The plaintiffs in the case — represented by Christian legal powerhouse Alliance Defending Freedom — have asked that, if the justices hear the appeals, they also take up the question of mifepristone’s original approval.
“FDA’s actions concerning mifepristone — spanning from the 2000 Approval to its most recent removal of safeguards — have consistently elevated politics above law, science, and safety,” they wrote in court filings.
In the matter of establishing abortion clinic “buffer zones,” the Supreme Court 23 years ago ruled 6-3 that the First Amendment permitted a Colorado law prohibiting anti-abortion activists from protesting or counseling within eight feet of someone entering an abortion clinic.
With most of those justices no longer on the bench, that precedent may now be on the chopping block.
Justice Clarence Thomas, who dissented, is the only justice who remains. He has long suggested the case, Hill v. Colorado, should be overruled, and his fellow conservatives who have since joined the bench have also cast doubts.
Joined by Trump-appointed justices Neil Gorsuch and Amy Coney Barrett, Thomas last year called the precedent an “erroneous decision” that now has a “defunct status.”
“Hill is an aberration in our case law,” Thomas wrote.
Months later, the Supreme Court’s majority opinion overturning abortion rights — signed by five conservatives — cited the case when arguing Roe “distorted First Amendment doctrines.”
Legislation limiting abortion clinic protests passed by Westchester County, N.Y., days after the high court overturned abortion protections now gives the justices an opportunity to overturn Hill once and for all.

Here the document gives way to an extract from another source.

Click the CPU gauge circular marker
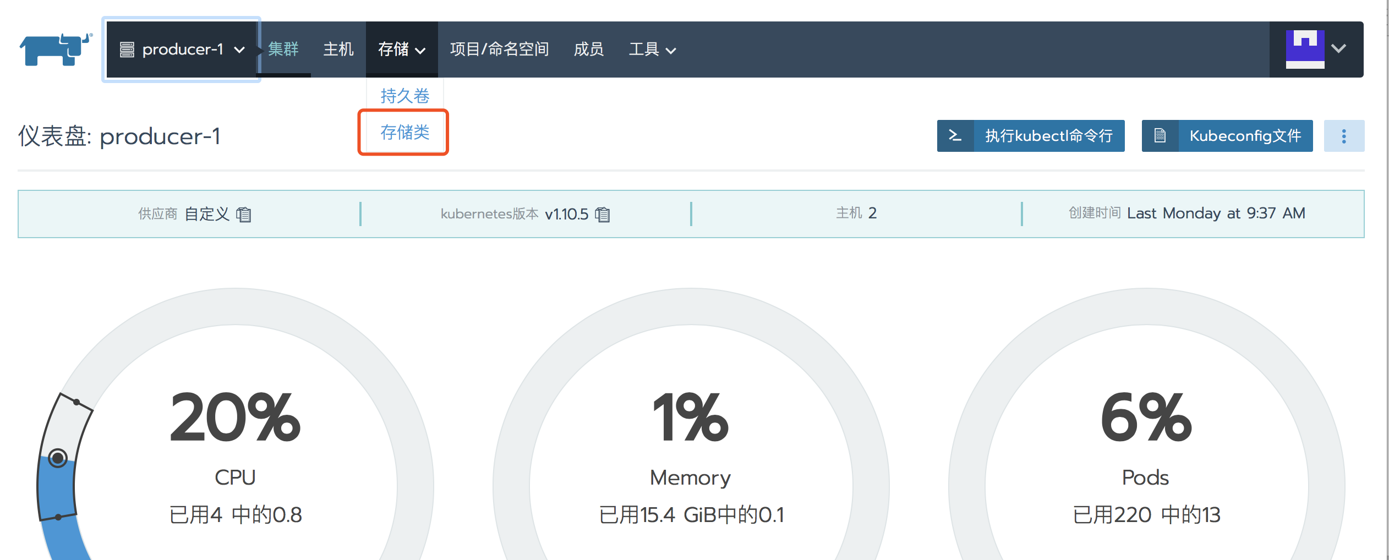 (58, 458)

Backed by various anti-abortion and religious freedom groups, Debra Vitagliano, a Catholic and “sidewalk counselor,” is urging the justices to take up her challenge to Westchester County’s law.
Her petition is scheduled for the justices’ conference Friday.
“That legislation has now reached this Court, having deprived many women of their right to receive petitioner’s lawful offers of help,” attorneys at the Becket Fund for Religious Liberty, which represents Vitagliano, told the justices.
“This Court should grant certiorari to overrule Hill, purge its First Amendment jurisprudence of the distorting effects of Roe and Casey, and return the public sidewalks to their rightful position as a place where citizens can peacefully exchange information and offer to help one another without fear of imprisonment.”
Outside of the justices’ normal docket, they are contemplating an emergency application from Idaho officials seeking to fully enforce their abortion “trigger law” that took effect after the Supreme Court overturned Roe.
Idaho’s near-total abortion ban establishes criminal penalties for doctors who perform the procedure, except when the doctor believes it is necessary to save the mother’s life.
The Biden administration sued over the law, arguing it is preempted by the federal Emergency Medical Treatment and Labor Act. The administration has interpreted the law to protect providers who perform life-saving abortion services in emergency situations, saying it takes precedence over state abortion bans.
Idaho’s attorney general and state legislative leaders, all Republicans, dispute the interpretation and are asking the Supreme Court to stay a lower ruling partially blocking the law. A similar case is ongoing in Texas.
The Justice Department is due to respond by Thursday afternoon, and a ruling could come as soon as late this week.